Excerto da fonte:
=-=-=-=-=
O passado recente é inegável e conhecido por todos. Entre lesões (primeiro uma fratura de esforço no pé esquerdo, depois uma tendinite no antebraço direito e até um teste positivo à covid-19), séries de derrotas e a queda abrupta de confiança, o ténis pós-início da pandemia foi sinónimo de poucas alegrias para a dupla.

E Frederico Marques não o esconde, nunca o escondeu. “Foram momentos complicados, de muitas dúvidas, de muita frustração, de muitos momentos de choro, impotência e noites sem dormir à procura da solução, de onde estava a falhar como treinador ao não conseguir ajudar o João a estar ao seu melhor nível.”

Mas foram esses momentos que se tornaram decisivos para o desfecho deste domingo: “Trabalhámos muito ao longo da semana, mas também aprendemos muito com o que nos aconteceu nos últimos dois anos e que acabou por nos tornar mais fortes. Digo mesmo que se calhar há um par de anos o João não teria ganho o terceiro set por 6-1 depois de perder um segundo set como o de hoje, em que teve 4-1 e perdeu cinco jogos seguidos. Isto demonstra toda a aprendizagem que teve nestes dois anos e também que ele está muito mais forte e sólido mentalmente.”

Ouvem-se novos avisos pelos altifalantes ao longe, o dia vai longo e o voo de regresso à Europa aproxima-se. Ainda tem alguns minutos e não encurta as frases.
=-=-=-=-=
Registos fornecidos:
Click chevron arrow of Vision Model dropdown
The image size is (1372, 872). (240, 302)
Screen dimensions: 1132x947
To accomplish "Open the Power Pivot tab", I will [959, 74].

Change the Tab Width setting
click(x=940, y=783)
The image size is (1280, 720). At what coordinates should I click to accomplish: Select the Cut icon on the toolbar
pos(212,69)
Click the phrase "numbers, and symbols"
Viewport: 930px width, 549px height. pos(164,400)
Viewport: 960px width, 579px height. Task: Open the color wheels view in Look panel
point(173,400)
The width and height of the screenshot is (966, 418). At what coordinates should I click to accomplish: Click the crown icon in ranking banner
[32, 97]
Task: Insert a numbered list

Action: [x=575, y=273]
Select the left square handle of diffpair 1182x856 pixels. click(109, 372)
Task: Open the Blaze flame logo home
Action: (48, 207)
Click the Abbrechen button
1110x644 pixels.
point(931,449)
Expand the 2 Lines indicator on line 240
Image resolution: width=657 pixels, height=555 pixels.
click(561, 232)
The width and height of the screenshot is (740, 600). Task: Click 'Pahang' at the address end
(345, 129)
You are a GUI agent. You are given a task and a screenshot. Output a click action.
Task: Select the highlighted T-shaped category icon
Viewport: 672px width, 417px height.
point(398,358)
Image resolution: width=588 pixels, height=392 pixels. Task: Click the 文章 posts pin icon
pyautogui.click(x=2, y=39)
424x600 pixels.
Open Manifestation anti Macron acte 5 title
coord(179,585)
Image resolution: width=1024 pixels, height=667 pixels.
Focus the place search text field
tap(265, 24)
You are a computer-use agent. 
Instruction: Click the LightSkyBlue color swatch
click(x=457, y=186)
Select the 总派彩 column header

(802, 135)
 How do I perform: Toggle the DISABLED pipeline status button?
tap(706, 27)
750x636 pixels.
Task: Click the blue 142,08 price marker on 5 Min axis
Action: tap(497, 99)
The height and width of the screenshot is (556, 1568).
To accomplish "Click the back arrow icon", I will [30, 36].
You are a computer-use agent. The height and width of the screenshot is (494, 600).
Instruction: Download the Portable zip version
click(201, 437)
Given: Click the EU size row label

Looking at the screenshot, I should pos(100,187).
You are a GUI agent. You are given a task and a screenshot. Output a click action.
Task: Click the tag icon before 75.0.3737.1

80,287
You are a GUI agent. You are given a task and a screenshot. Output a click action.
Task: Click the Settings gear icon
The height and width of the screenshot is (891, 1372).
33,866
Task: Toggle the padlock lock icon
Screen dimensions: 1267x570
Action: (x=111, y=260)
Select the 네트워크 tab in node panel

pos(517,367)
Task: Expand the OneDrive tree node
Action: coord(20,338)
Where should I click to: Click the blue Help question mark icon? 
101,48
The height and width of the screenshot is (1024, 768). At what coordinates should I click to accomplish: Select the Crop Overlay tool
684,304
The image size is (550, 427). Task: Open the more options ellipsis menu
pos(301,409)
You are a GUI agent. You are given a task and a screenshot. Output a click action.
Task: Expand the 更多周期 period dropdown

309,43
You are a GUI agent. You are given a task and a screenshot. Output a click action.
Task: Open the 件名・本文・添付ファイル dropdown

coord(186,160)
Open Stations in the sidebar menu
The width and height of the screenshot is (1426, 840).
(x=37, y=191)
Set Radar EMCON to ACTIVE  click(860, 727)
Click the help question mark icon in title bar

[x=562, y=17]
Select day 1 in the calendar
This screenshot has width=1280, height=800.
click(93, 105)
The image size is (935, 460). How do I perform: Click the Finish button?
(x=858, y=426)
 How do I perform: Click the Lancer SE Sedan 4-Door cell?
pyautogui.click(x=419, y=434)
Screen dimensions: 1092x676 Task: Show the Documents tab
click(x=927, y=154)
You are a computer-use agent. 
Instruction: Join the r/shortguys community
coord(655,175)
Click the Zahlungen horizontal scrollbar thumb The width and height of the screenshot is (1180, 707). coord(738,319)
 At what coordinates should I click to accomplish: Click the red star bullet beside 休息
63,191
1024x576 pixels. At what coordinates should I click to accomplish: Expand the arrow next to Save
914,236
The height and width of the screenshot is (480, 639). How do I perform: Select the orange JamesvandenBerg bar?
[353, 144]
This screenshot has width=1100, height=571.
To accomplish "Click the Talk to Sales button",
=-=-=-=-=
A sua tarefa: Transcreva literalmente, a partir do excerto da fonte, o trecho que vai de "O passado recente" a "para a dupla.".

Resultado do exercício:
O passado recente é inegável e conhecido por todos. Entre lesões (primeiro uma fratura de esforço no pé esquerdo, depois uma tendinite no antebraço direito e até um teste positivo à covid-19), séries de derrotas e a queda abrupta de confiança, o ténis pós-início da pandemia foi sinónimo de poucas alegrias para a dupla.